Metadata-Version: 2.3
Name: persidict
Version: 0.36.3
Summary: Simple persistent key-value store for Python. Values are stored as files on a disk or as S3 objects on AWS cloud.
Keywords: persistence,dicts,distributed,parallel
Author: Vlad (Volodymyr) Pavlov
Author-email: Vlad (Volodymyr) Pavlov <vlpavlov@ieee.org>
License: MIT
Classifier: Development Status :: 3 - Alpha
Classifier: Intended Audience :: Developers
Classifier: Intended Audience :: Science/Research
Classifier: Programming Language :: Python
Classifier: Programming Language :: Python :: 3
Classifier: License :: OSI Approved :: MIT License
Classifier: Operating System :: OS Independent
Classifier: Topic :: Software Development :: Libraries
Classifier: Topic :: Software Development :: Libraries :: Python Modules
Requires-Dist: parameterizable
Requires-Dist: lz4
Requires-Dist: joblib
Requires-Dist: numpy
Requires-Dist: pandas
Requires-Dist: jsonpickle
Requires-Dist: deepdiff
Requires-Dist: boto3 ; extra == 'aws'
Requires-Dist: boto3 ; extra == 'dev'
Requires-Dist: moto ; extra == 'dev'
Requires-Dist: pytest ; extra == 'dev'
Requires-Python: >=3.10
Project-URL: Homepage, https://github.com/pythagoras-dev/persidict
Provides-Extra: aws
Provides-Extra: dev
Description-Content-Type: text/markdown

# persidict

Simple persistent dictionaries for distributed applications in Python.

## 1. What Is It?

`persidict` offers a simple persistent key-value store for Python. 
It saves the content of the dictionary in a folder on a disk 
or in an S3 bucket on AWS. Each value is stored as a separate file / S3 object.
Only text strings or sequences of strings are allowed as keys.

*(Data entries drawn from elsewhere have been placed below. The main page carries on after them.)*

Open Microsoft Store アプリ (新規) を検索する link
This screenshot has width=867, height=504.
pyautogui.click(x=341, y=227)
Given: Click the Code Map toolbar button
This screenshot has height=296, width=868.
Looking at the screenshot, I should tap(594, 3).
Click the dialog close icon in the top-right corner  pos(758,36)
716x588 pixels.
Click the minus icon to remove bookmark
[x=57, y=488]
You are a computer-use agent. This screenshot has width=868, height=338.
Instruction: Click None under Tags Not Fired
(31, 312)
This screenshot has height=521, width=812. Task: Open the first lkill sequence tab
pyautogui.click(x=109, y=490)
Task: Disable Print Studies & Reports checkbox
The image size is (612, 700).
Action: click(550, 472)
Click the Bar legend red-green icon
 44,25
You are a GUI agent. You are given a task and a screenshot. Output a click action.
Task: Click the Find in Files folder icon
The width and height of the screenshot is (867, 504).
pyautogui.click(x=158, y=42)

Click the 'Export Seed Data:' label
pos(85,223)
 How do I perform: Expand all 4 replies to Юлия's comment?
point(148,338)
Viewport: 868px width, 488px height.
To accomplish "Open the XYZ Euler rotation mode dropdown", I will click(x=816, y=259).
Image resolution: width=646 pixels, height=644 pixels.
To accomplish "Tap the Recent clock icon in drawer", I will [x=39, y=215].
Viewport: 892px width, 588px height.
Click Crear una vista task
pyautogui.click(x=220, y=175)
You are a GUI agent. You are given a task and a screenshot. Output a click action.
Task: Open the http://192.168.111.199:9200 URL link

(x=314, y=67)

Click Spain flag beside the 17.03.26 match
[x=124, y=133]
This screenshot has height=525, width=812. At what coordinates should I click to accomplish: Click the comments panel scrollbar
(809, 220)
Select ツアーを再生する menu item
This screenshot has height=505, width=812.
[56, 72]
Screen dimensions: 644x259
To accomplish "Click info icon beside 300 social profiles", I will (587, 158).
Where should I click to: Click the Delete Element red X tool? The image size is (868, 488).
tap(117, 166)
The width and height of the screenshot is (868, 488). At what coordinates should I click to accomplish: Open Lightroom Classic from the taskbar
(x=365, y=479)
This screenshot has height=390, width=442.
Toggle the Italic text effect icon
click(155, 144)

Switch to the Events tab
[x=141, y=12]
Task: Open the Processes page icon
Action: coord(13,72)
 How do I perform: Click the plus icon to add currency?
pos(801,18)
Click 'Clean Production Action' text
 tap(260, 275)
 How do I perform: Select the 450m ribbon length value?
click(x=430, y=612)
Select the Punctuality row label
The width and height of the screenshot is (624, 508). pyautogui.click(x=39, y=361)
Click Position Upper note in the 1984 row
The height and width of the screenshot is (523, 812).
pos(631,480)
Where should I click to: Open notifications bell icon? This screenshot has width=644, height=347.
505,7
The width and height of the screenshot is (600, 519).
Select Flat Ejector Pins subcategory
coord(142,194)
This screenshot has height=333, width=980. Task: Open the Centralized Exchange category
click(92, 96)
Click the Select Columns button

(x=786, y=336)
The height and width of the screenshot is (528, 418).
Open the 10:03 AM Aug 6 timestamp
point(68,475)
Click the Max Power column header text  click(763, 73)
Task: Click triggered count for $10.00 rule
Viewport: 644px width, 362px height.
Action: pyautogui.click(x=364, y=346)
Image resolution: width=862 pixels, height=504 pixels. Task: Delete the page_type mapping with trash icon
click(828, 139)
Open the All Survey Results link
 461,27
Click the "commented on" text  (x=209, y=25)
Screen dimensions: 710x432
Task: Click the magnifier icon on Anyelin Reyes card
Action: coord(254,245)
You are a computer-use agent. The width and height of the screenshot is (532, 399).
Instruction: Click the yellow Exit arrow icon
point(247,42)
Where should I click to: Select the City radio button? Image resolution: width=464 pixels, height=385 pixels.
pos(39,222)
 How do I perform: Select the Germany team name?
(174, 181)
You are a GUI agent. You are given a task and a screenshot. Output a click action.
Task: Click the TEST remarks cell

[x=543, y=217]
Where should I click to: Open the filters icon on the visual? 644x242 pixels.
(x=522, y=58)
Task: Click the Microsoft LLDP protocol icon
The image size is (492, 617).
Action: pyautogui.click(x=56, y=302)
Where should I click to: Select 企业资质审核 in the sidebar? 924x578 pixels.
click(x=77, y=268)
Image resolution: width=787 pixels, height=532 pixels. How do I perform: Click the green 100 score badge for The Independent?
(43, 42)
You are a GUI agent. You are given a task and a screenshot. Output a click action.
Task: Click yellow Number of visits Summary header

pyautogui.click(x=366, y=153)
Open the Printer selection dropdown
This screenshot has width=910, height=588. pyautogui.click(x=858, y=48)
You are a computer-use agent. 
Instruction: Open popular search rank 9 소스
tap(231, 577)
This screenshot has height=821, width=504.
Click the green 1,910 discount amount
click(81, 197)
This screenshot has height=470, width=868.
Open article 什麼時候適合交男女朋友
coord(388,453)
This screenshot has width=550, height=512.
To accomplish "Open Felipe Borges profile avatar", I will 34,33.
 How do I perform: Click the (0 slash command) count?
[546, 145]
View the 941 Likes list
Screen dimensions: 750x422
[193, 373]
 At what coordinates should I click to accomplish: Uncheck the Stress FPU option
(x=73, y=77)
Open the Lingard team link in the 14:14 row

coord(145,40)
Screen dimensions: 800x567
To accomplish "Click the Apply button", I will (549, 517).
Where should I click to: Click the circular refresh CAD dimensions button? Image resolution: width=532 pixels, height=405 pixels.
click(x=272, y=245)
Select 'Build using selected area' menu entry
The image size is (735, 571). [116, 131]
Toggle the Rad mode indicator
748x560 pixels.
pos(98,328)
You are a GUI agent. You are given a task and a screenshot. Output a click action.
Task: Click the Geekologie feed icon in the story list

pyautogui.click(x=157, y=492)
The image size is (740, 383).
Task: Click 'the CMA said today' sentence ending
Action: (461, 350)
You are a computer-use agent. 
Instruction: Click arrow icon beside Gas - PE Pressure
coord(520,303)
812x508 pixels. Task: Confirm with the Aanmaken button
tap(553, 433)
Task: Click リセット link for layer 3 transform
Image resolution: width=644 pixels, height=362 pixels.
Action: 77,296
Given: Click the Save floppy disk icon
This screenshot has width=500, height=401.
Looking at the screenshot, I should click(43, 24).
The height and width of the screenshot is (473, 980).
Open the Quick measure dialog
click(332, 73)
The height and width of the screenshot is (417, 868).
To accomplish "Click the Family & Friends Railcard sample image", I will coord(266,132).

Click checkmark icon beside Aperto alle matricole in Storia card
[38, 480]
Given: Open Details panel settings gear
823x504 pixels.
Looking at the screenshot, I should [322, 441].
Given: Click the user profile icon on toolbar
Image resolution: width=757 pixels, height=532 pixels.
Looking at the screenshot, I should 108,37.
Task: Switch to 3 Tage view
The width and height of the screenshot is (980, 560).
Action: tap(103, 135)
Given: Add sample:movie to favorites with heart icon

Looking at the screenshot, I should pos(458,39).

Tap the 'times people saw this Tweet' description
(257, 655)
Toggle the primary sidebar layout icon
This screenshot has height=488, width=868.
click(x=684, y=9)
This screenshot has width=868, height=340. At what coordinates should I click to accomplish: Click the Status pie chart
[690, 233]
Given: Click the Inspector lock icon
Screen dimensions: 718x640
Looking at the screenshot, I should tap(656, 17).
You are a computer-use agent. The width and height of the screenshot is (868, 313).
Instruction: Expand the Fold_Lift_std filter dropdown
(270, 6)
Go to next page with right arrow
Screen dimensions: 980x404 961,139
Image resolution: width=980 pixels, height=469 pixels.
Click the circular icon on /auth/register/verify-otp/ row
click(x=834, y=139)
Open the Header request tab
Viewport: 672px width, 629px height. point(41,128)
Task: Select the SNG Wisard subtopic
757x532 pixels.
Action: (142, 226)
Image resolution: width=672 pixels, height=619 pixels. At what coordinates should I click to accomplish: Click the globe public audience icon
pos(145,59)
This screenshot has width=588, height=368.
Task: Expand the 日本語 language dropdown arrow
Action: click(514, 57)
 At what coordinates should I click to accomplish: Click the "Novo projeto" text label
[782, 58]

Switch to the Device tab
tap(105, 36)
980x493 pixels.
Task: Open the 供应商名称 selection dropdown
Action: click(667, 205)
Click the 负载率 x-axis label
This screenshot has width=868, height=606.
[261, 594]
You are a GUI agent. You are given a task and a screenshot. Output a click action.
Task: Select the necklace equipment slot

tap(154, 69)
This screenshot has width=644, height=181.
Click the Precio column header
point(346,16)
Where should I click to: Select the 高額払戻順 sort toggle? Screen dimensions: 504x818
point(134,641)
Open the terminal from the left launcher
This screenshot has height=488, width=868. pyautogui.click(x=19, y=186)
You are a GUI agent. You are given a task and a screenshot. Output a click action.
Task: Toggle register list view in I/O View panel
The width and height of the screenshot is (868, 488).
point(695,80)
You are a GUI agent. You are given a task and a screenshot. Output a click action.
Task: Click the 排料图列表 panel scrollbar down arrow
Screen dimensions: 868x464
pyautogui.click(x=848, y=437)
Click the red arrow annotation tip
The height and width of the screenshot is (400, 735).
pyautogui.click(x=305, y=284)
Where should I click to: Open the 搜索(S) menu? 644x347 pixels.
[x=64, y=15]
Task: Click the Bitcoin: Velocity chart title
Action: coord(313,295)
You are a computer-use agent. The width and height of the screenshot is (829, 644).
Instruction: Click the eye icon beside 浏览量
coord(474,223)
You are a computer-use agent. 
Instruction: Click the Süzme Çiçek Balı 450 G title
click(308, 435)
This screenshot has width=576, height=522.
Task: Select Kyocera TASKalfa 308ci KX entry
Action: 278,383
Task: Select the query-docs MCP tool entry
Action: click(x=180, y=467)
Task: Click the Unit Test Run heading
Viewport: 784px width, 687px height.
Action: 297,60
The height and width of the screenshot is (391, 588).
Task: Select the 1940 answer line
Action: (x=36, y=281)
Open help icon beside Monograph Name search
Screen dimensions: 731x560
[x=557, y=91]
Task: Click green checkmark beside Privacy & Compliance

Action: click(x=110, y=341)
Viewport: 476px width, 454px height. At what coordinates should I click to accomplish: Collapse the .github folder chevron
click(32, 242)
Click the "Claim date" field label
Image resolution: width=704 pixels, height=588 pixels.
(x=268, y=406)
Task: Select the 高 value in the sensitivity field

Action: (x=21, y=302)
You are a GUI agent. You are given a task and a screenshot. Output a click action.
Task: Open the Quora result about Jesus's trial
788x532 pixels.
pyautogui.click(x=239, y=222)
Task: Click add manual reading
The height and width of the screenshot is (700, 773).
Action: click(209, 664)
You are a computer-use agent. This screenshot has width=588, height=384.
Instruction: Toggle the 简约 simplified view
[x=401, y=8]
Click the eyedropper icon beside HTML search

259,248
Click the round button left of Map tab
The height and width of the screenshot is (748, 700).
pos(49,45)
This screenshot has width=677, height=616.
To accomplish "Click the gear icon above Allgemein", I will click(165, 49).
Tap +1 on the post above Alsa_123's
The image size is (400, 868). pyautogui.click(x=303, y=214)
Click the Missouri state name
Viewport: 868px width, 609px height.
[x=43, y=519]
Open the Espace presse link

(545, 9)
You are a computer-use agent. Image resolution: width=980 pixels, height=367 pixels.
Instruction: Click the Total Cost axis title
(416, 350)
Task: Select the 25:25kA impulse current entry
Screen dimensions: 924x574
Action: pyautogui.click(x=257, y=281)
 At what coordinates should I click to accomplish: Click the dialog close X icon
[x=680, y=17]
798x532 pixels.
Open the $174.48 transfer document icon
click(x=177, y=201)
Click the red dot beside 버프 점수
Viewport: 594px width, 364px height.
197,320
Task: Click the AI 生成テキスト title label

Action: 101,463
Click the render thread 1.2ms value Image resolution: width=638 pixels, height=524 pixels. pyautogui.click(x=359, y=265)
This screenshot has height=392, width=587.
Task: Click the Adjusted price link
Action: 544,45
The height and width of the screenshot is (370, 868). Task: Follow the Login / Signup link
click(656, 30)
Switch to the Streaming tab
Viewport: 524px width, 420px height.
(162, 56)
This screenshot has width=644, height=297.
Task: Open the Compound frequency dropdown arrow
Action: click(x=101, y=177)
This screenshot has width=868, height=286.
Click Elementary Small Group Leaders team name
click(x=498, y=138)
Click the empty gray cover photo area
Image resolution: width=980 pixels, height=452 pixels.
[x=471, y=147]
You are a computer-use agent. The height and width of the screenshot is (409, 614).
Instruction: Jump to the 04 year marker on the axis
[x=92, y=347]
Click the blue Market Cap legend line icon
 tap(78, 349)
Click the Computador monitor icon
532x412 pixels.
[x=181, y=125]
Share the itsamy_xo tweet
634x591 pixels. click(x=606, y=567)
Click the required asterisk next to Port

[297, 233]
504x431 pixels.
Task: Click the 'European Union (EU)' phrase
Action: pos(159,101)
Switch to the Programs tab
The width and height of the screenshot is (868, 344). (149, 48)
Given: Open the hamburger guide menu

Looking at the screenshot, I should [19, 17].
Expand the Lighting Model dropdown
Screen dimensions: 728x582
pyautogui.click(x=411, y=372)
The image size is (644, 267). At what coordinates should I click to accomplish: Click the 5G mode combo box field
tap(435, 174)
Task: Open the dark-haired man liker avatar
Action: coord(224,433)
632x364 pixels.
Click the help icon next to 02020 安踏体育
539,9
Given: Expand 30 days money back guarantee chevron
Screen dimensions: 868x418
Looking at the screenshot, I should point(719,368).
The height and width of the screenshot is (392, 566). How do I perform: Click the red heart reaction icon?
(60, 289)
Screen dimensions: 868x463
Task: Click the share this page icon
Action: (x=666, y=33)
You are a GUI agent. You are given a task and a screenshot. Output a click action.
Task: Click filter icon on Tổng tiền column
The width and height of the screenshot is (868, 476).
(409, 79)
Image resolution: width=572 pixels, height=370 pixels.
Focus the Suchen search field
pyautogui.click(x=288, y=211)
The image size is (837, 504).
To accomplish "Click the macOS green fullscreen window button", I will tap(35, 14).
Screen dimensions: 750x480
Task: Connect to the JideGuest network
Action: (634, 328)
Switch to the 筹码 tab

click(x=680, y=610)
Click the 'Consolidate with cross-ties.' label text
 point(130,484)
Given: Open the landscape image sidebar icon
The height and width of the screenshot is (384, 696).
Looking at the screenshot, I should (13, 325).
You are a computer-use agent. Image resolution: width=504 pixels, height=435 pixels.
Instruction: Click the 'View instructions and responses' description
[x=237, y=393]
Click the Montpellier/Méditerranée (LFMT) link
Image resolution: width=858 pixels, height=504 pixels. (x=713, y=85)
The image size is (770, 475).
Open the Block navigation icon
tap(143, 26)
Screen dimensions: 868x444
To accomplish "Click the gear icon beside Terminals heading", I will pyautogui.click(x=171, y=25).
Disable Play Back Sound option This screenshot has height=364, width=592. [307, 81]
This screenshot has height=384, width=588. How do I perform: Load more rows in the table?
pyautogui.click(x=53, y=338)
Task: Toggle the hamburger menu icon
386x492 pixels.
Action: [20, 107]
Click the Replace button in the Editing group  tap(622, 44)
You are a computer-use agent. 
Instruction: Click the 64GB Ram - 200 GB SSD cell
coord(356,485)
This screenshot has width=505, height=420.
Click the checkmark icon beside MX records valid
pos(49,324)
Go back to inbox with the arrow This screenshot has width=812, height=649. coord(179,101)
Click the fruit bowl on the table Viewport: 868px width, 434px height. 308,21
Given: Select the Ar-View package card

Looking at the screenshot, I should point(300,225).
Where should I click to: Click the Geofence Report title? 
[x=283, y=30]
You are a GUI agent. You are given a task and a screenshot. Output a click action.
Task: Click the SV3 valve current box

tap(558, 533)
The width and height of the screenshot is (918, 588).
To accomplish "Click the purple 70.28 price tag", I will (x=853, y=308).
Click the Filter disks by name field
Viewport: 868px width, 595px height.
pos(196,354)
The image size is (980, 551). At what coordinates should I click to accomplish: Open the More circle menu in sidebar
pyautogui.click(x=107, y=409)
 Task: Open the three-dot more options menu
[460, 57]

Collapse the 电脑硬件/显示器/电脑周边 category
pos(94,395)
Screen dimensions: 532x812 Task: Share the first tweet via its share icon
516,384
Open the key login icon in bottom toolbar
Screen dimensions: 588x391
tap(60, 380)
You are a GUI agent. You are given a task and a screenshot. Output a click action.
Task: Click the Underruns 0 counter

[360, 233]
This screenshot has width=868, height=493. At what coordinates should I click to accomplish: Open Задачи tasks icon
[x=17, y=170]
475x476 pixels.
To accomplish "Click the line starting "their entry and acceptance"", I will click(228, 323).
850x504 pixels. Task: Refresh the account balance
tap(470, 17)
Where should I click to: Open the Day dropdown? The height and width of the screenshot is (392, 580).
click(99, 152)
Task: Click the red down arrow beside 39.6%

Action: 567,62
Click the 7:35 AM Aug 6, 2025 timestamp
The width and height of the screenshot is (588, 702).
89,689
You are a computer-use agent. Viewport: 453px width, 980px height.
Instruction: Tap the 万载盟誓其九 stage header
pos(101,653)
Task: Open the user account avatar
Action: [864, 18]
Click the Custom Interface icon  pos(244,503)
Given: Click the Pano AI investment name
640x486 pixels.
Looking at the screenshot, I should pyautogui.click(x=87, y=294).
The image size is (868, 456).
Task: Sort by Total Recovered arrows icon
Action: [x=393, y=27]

Unlike other persistent dictionaries (e.g. Python's native `shelve`), 
`persidict` is designed for use in highly **distributed environments**, 
where multiple instances of a program run concurrently across many machines,
accessing the same dictionary via a shared storage.

## 2. Features
* **Persistent Storage**: Save dictionaries to the local filesystem 
(`FileDirDict`) or AWS S3 (`S3Dict`).
* **Standard Dictionary API**: Use persidict objects like standard 
Python dictionaries with methods like `__getitem__`, `__setitem__`, 
`__delitem__`, `keys`, `values`, `items`, etc.
* **Distributed Computing Ready**: Designed for concurrent access 
in distributed environments.
* **Flexible Serialization**: Store values as pickles (`pkl`), 
JSON (`json`), or plain text.
* **Type Safety**: Optionally enforce that all values in a dictionary are 
instances of a specific class.
* **Advanced Functionality**: Includes features like write-once dictionaries, 
timestamping of entries, and tools for handling file-system-safe keys.

## 3. Usage

### 3.1 Storing Data on a Local Disk

The `FileDirDict` class saves your dictionary to a local folder. 
Each key-value pair is stored as a separate file.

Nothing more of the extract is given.